А отец вот в жизни его не похвалит, горько подумал Джеймс.
Мистер Рэмзи развернул пакет и распределил бутерброды. И был счастлив, уплетая хлеб и сыр вместе с этими рыбаками. Ему бы в лачуге жить, слоняться у причала, состязаться с другими стариками по плевкам в цель, думал Джеймс, глядя, как он нарезает свой сыр перочинным ножом на тонкие желтые ломтики.

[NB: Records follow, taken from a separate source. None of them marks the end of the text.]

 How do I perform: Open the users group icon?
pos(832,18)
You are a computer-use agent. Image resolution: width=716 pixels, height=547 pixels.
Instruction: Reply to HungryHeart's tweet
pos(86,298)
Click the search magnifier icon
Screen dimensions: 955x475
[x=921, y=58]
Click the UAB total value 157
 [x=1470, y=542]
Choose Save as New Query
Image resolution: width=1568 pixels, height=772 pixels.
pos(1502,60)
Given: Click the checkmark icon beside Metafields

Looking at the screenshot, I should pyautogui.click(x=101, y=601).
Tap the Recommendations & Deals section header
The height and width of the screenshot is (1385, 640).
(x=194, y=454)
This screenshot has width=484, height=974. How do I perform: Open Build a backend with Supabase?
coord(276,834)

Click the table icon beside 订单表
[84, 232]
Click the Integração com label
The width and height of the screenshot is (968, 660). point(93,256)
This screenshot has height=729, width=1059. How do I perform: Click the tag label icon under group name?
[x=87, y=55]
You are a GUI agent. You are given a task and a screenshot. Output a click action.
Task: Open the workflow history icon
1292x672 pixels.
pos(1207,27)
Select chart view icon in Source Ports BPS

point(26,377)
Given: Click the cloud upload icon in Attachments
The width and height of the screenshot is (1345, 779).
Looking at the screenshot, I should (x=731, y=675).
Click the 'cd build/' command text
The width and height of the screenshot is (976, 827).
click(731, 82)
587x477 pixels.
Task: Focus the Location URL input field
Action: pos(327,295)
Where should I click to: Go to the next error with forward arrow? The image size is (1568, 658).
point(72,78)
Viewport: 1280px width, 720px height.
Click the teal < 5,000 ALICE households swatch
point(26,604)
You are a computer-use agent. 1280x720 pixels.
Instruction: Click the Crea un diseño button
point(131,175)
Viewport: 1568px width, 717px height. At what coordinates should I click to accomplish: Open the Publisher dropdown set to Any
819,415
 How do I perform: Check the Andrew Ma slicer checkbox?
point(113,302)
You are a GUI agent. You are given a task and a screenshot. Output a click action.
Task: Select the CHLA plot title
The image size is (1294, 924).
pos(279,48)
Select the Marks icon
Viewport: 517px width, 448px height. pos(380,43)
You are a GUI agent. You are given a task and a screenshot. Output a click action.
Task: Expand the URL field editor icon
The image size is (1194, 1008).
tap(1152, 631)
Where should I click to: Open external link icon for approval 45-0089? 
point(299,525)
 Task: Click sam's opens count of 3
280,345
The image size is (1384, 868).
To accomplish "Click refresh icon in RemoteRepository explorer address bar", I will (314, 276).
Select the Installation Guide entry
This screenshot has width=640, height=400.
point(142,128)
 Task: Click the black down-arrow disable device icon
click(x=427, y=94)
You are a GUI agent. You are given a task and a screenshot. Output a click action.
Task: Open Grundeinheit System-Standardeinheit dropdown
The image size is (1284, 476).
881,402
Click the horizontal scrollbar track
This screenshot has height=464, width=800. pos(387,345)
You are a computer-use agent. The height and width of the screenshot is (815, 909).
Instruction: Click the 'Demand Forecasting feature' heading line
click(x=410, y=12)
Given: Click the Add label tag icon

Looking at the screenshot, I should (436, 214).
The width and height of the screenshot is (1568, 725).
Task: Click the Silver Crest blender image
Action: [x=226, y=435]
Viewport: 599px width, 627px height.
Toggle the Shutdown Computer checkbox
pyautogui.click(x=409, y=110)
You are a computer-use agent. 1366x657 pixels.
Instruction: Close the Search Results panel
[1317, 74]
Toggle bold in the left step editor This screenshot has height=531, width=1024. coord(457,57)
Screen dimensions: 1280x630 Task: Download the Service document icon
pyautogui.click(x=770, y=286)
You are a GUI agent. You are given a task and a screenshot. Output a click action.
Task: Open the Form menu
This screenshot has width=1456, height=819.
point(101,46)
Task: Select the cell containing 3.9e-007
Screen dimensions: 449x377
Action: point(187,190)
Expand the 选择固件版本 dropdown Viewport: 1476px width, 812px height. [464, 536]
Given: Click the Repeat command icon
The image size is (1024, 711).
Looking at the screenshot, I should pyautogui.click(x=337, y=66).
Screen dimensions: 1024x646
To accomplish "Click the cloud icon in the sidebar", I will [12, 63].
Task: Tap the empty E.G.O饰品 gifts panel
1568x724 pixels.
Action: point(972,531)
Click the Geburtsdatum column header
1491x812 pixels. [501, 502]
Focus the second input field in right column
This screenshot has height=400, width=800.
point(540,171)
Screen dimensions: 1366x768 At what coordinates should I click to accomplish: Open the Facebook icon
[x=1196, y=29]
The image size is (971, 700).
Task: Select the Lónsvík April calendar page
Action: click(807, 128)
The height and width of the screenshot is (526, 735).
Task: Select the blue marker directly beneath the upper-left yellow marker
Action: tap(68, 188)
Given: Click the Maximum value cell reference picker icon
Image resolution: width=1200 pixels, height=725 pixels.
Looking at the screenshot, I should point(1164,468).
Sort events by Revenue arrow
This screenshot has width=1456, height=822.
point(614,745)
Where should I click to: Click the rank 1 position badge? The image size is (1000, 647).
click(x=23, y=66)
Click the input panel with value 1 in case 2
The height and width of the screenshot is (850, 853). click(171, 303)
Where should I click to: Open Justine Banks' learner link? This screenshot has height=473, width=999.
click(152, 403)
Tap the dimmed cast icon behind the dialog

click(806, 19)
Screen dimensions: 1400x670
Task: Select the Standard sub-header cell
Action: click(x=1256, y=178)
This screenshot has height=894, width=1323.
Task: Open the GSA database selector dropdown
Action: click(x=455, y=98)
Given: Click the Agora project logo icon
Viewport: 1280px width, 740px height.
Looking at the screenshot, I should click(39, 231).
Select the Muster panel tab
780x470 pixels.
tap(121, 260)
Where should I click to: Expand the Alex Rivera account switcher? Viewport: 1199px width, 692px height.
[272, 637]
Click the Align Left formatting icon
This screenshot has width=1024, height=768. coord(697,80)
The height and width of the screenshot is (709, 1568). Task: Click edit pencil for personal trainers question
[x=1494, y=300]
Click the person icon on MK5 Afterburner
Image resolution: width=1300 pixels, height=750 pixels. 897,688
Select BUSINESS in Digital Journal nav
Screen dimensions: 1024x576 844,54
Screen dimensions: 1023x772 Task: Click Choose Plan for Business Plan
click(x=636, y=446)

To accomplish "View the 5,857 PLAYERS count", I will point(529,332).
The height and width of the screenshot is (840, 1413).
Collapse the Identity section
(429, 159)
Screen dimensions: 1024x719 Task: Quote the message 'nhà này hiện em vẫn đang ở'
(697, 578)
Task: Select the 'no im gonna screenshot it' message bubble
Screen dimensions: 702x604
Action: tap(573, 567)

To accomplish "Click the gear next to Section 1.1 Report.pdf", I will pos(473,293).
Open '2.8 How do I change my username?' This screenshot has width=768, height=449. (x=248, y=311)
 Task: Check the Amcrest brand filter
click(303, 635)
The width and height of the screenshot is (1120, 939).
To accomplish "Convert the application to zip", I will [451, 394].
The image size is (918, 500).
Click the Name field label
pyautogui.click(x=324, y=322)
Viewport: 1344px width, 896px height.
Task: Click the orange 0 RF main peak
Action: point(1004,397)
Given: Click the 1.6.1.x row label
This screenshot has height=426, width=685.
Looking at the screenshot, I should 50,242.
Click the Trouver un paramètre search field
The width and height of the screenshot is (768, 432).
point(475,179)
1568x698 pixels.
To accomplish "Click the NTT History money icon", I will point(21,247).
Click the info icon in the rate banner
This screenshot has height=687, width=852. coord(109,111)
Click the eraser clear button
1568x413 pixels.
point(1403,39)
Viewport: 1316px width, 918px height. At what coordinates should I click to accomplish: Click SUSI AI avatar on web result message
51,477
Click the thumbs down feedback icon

Все правда, все правда, чувствовала Кэм, обколупывая крутое яйцо. Как тогда она чувствовала, там, в кабинете, где читали «Таймс» старые господа. Что хочу, то и думаю, и я не свергнусь в пропасть, я не утону, потому что вот он – за мною присматривает.
И они так быстро неслись мимо скал, и это было так дивно: будто две вещи делаешь сразу – спокойненько закусываешь на солнышке и спасаешься после кораблекрушения в бурю. Хватит ли нам пресной воды? Хватит ли продовольствия? – беспокоилась Кэм, сочиняя свою историю, и одновременно прекрасно помнила, что происходит.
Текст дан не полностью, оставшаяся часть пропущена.